Message-ID:

We don't really understand it, so we'll give it to the programmers.

On Sunday, July 11, 2021 at 6:40:14 PM UTC+3, Mike Terry wrote:
> On 09/07/2021 13:52, Michael S wrote:
> > On Thursday, July 8, 2021 at 11:03:08 AM UTC+3, Michael S wrote:
> >> On Wednesday, July 7, 2021 at 2:02:53 AM UTC+3, Michael S wrote:
> >>> On Tuesday, July 6, 2021 at 8:28:02 PM UTC+3, Kent Dickey wrote:
> >>>> In article <c7bfb14a-2084-41c3...@googlegroups.com>,
> >>>> Michael S <already...@yahoo.com> wrote:
> >>>>>
> >>>>> Those are still variations of the theme that I outlined in the post from
> >>>>> Jul 4, 2021, 1:21:16 PM
> >>>>> As proven in the post from Jul 5, 2021, 12:44:48 PM, as far as original
> >>>>> 1=19 digits challenge is concerned, it's a dead end.

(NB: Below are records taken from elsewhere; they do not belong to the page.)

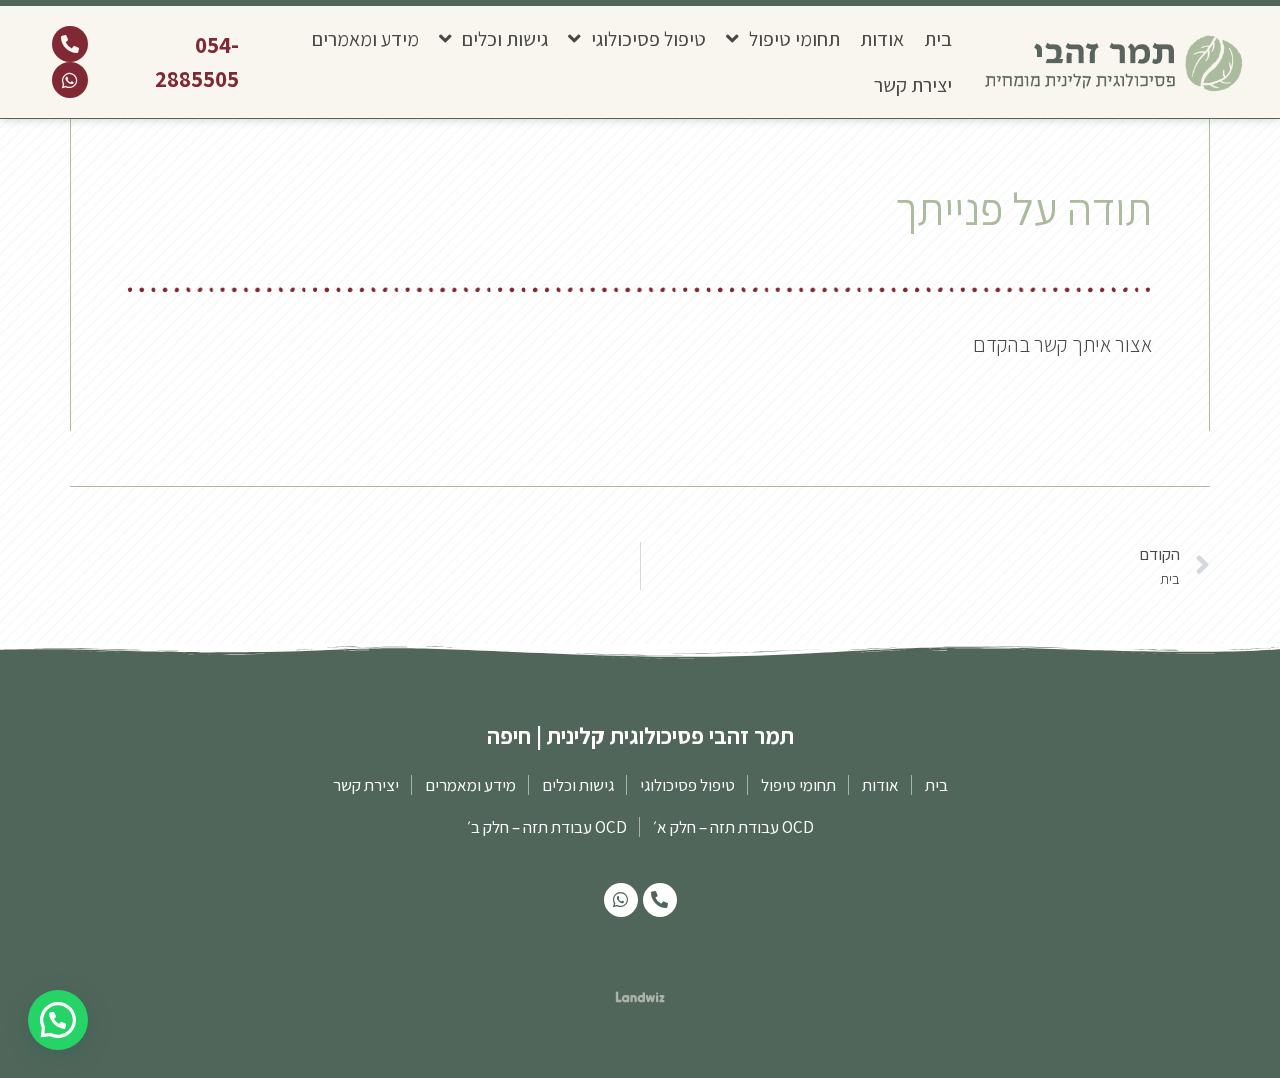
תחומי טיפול (794, 39)
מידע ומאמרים (365, 39)
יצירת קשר (913, 85)
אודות (882, 39)
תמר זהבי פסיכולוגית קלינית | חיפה (640, 736)
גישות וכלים (505, 39)
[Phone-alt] (70, 44)
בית (938, 39)
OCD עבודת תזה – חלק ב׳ (547, 827)
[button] (58, 1020)
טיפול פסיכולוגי (648, 39)
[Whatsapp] (70, 80)
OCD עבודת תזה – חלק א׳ (733, 827)
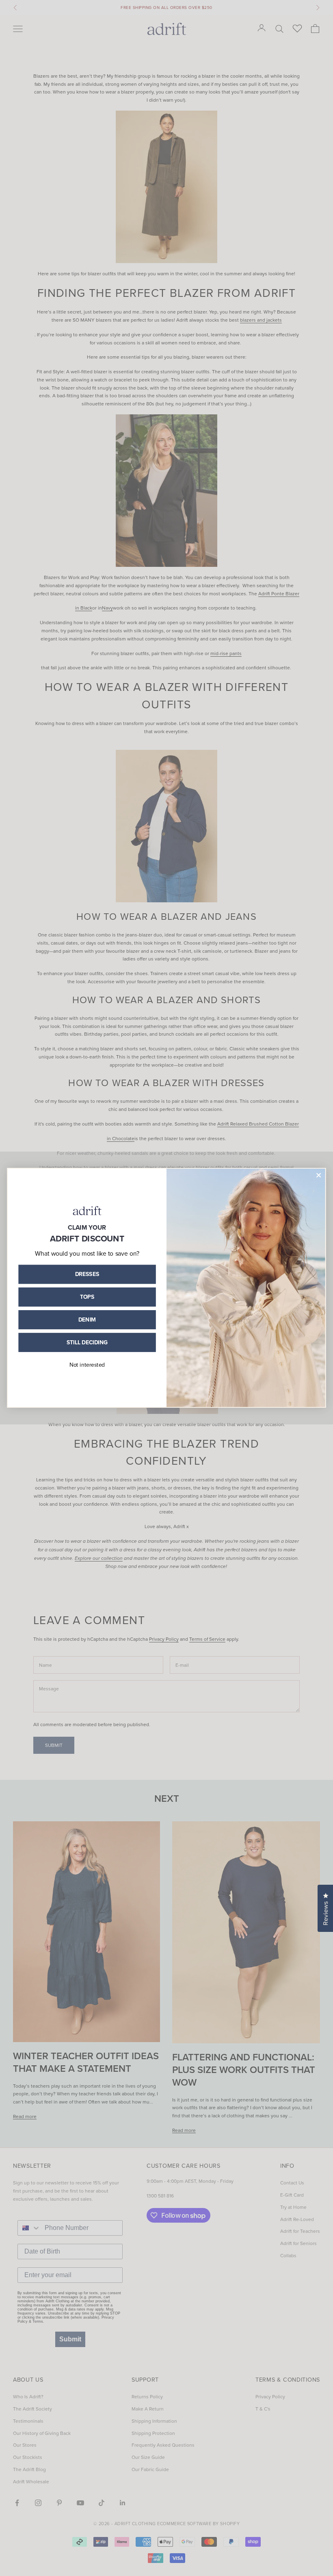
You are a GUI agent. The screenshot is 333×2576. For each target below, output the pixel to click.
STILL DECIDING (87, 1342)
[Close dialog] (318, 1175)
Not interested (87, 1364)
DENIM (87, 1319)
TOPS (87, 1297)
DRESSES (87, 1274)
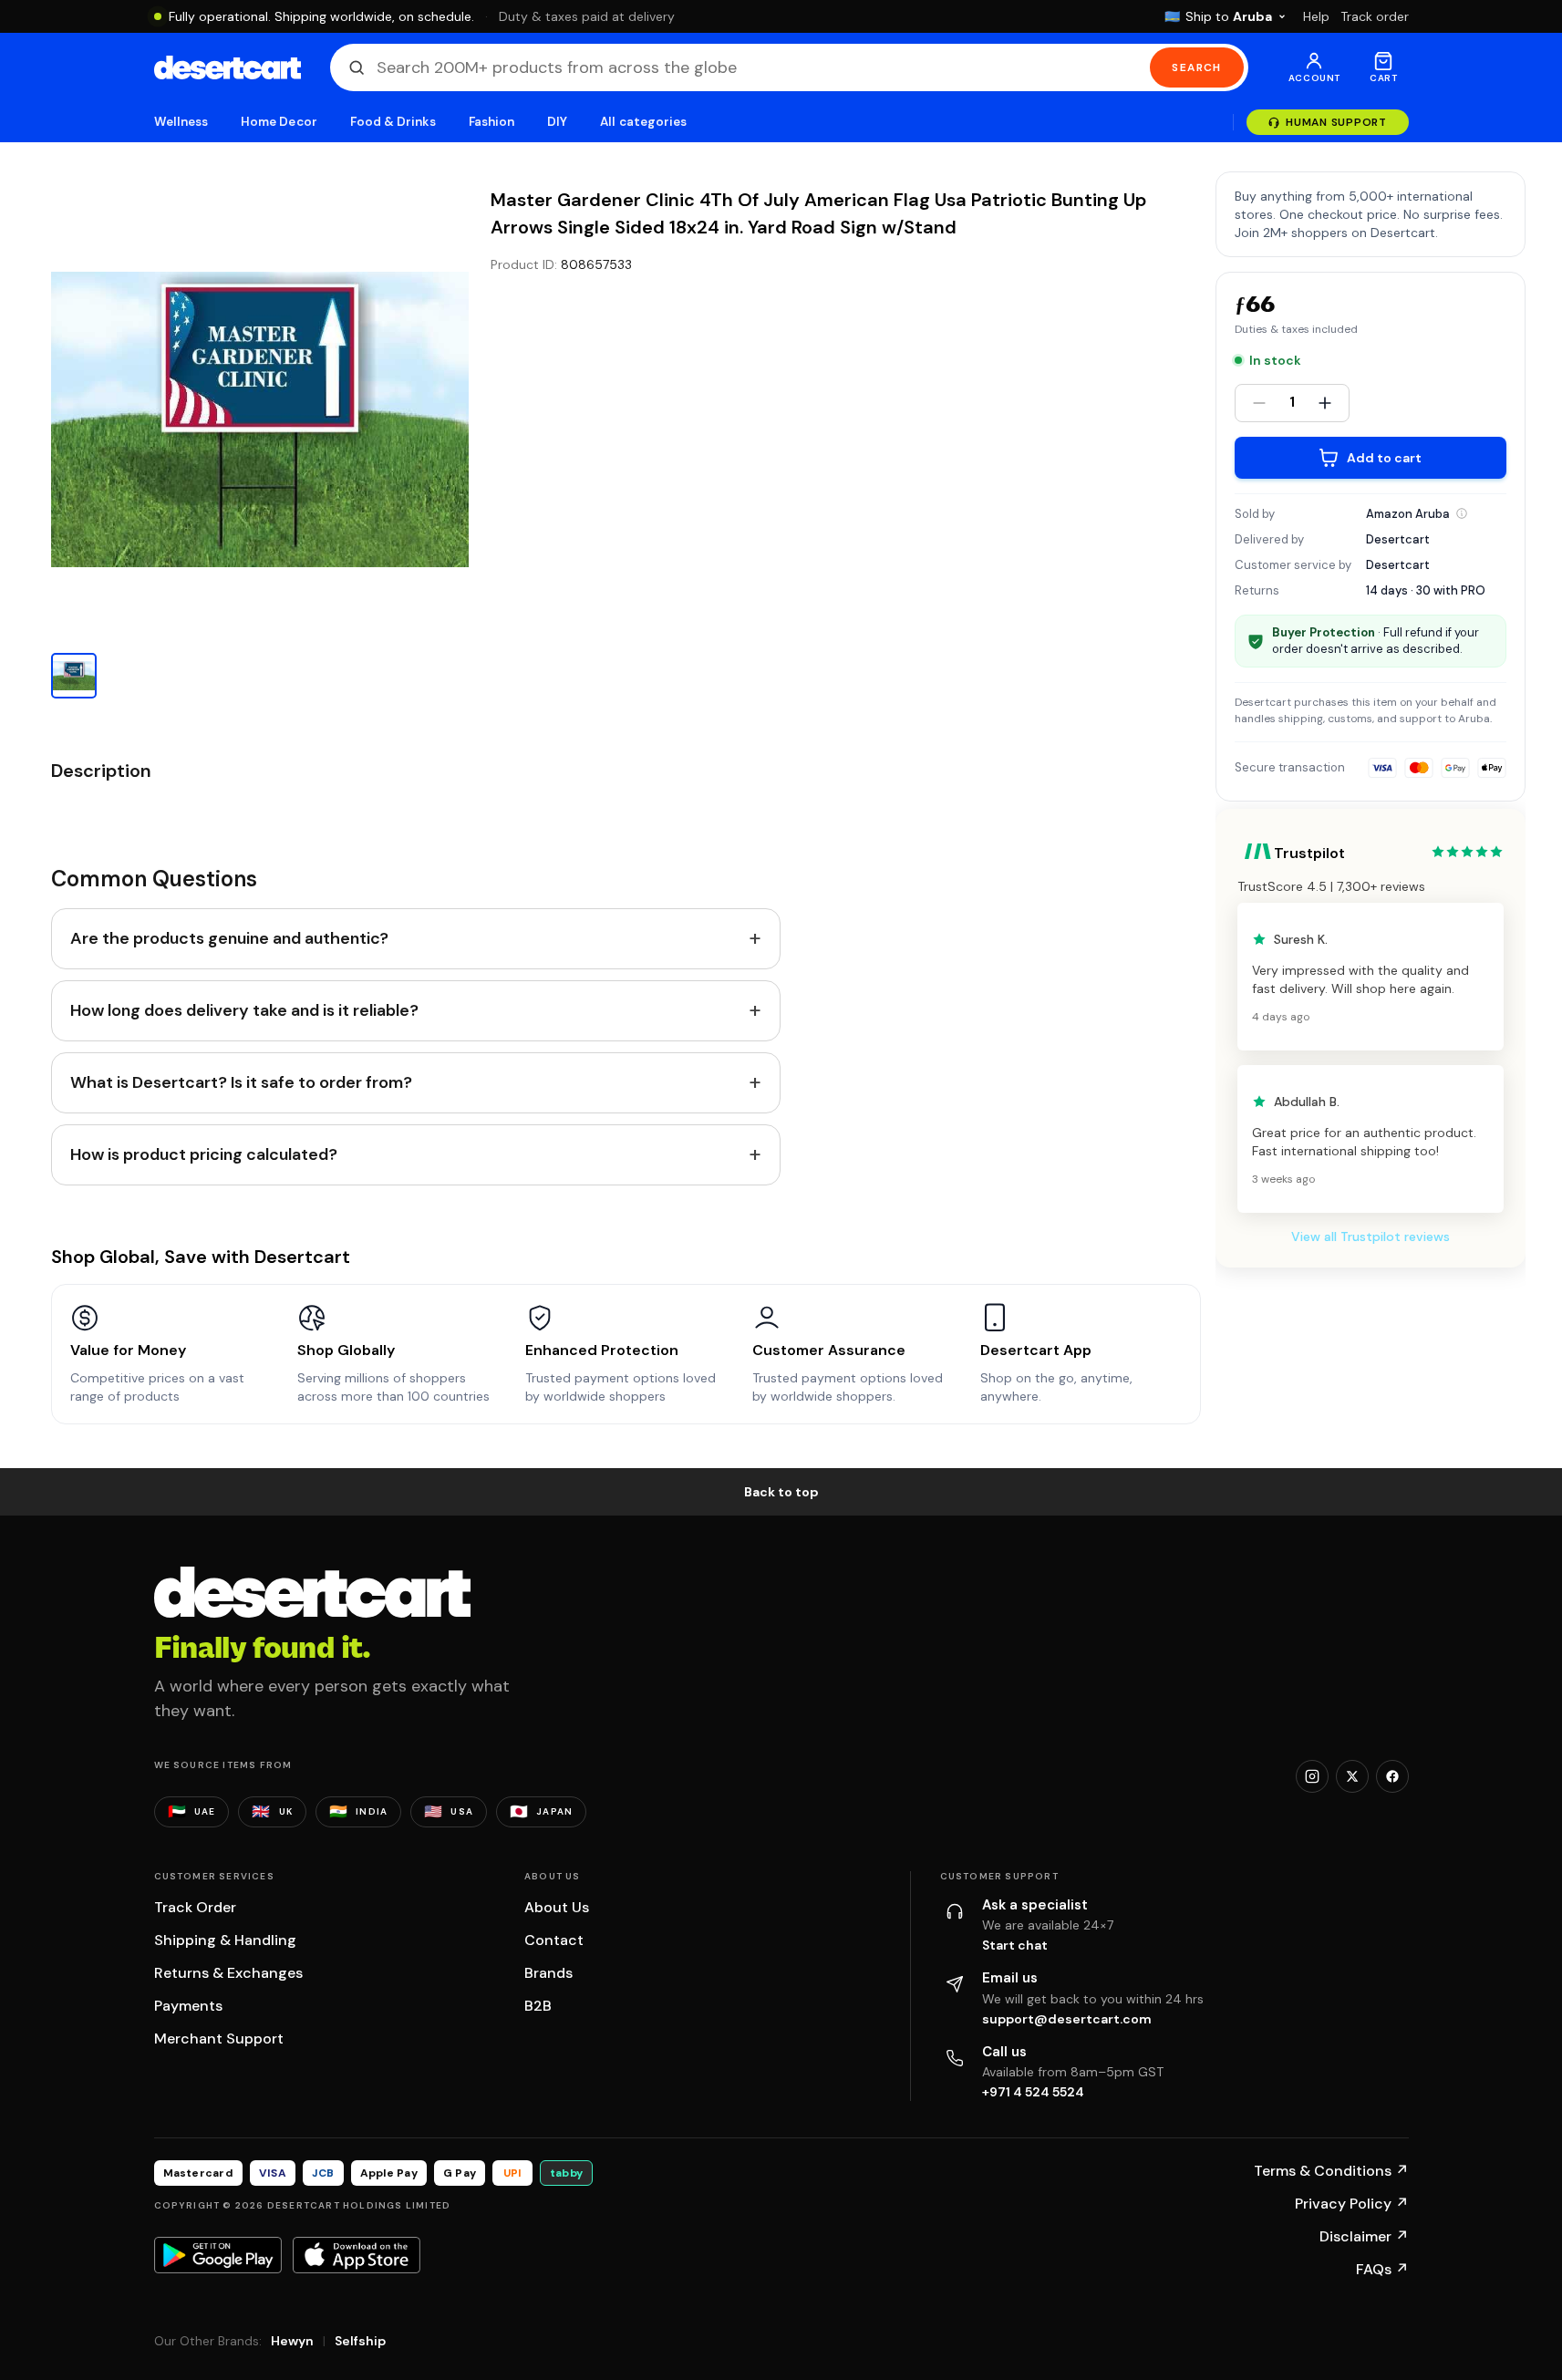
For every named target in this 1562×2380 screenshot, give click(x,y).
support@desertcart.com (1067, 2019)
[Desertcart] (227, 67)
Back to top (781, 1492)
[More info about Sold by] (1461, 513)
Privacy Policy (1352, 2203)
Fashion (491, 121)
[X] (1352, 1776)
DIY (557, 121)
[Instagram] (1312, 1776)
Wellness (181, 121)
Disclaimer (1364, 2236)
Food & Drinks (393, 121)
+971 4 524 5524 (1033, 2092)
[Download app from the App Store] (356, 2255)
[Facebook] (1392, 1776)
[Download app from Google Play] (218, 2255)
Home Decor (279, 121)
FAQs (1382, 2269)
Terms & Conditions (1331, 2170)
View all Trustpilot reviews (1370, 1236)
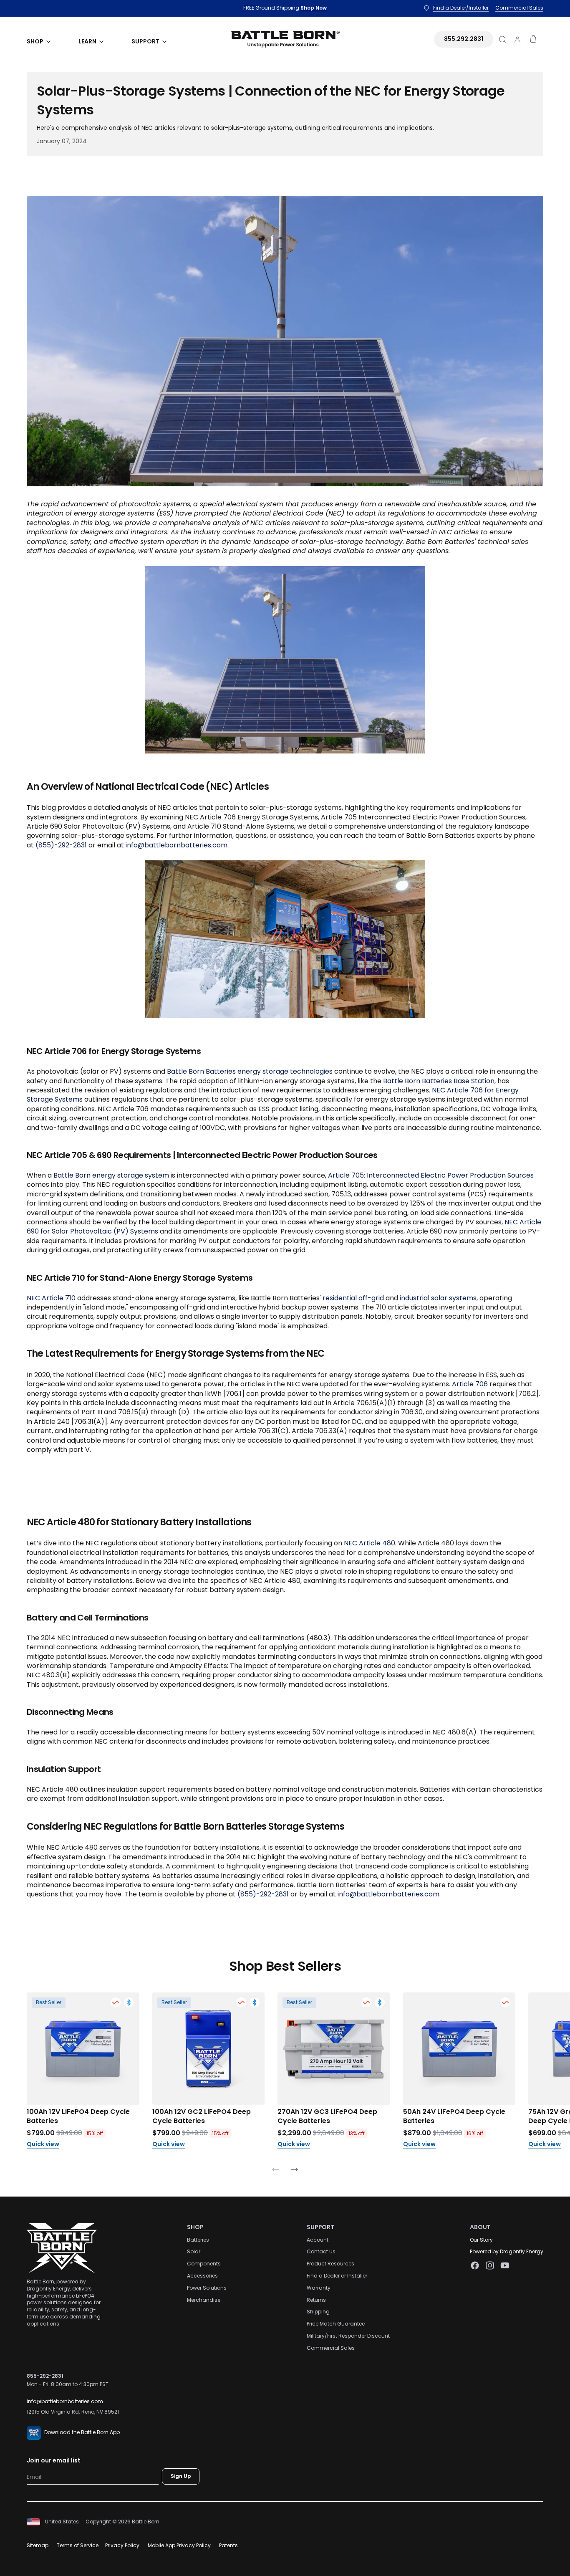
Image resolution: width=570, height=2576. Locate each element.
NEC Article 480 (369, 1543)
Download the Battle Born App (82, 2432)
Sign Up (181, 2476)
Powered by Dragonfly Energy (506, 2251)
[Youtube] (505, 2266)
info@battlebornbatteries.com (176, 845)
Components (204, 2264)
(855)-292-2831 (61, 845)
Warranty (318, 2287)
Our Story (481, 2239)
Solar (193, 2251)
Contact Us (321, 2251)
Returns (316, 2299)
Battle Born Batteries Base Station (438, 1081)
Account (317, 2239)
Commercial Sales (331, 2347)
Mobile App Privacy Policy (179, 2545)
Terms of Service (77, 2545)
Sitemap (37, 2545)
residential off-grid (353, 1298)
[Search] (502, 39)
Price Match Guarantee (336, 2324)
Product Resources (330, 2264)
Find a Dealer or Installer (337, 2275)
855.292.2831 (463, 39)
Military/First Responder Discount (348, 2335)
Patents (228, 2545)
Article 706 (470, 1384)
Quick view (43, 2144)
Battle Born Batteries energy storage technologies (250, 1071)
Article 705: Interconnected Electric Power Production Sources (431, 1175)
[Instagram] (490, 2266)
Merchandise (203, 2299)
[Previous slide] (276, 2171)
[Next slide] (294, 2171)
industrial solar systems (438, 1298)
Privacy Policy (122, 2545)
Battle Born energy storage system (111, 1175)
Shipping (318, 2312)
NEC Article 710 (51, 1298)
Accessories (202, 2275)
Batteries (198, 2239)
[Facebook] (475, 2266)
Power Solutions (207, 2287)
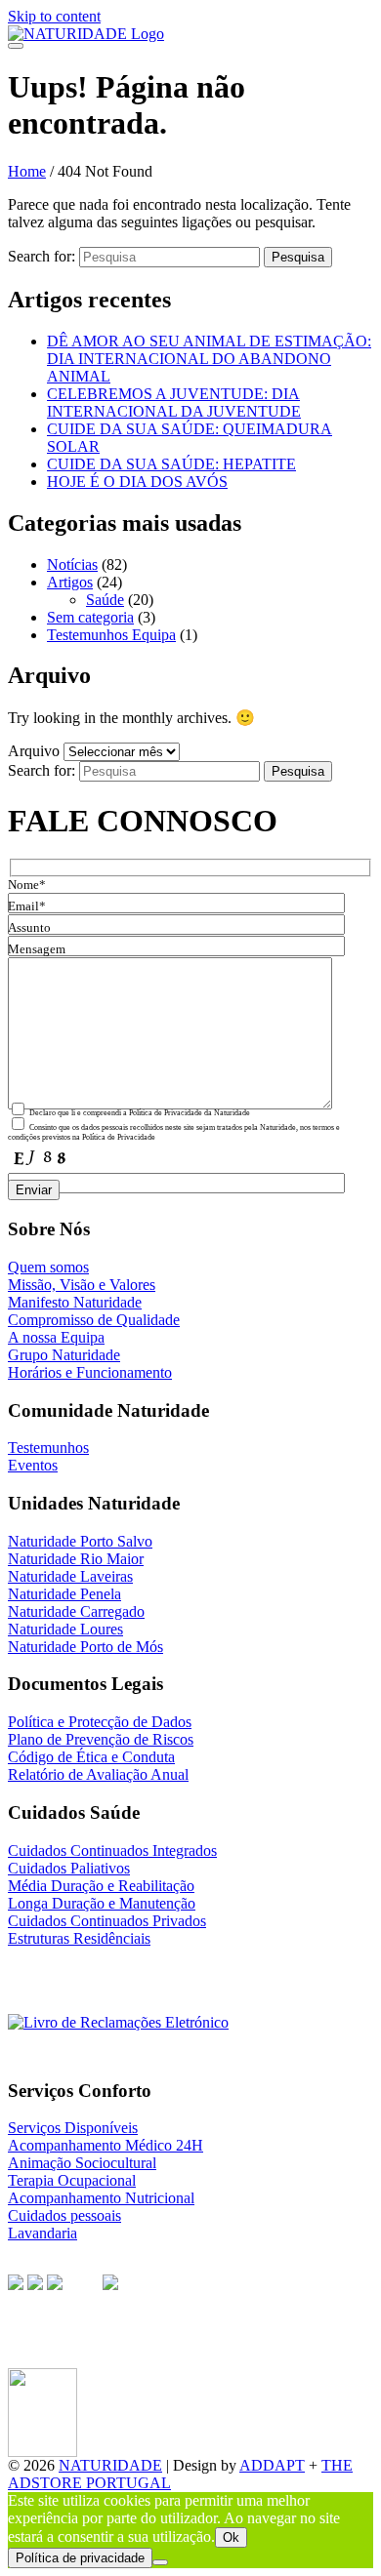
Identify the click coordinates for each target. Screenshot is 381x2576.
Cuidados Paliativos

> >>>>> In order to tackle the original challenge, the positive (one-child)
> >>>>> results should somehow be discovered and counted in bunches of of at
> >>>>> least thousands (preferably 100s of thousands) rather than one-by-one.
> >>>>> Just rejecting negatives in bunches is not sufficient.
> >>>> I was just posting code I wrote before your posts.
> >>>>
> >>>> I did not see any "proofs", there was a post with some numbers, with no
> >>>> explanation of where they came from or why we should believe it.
> >>> There was an explanation: the numbers are estimates found by Monte Carlo method.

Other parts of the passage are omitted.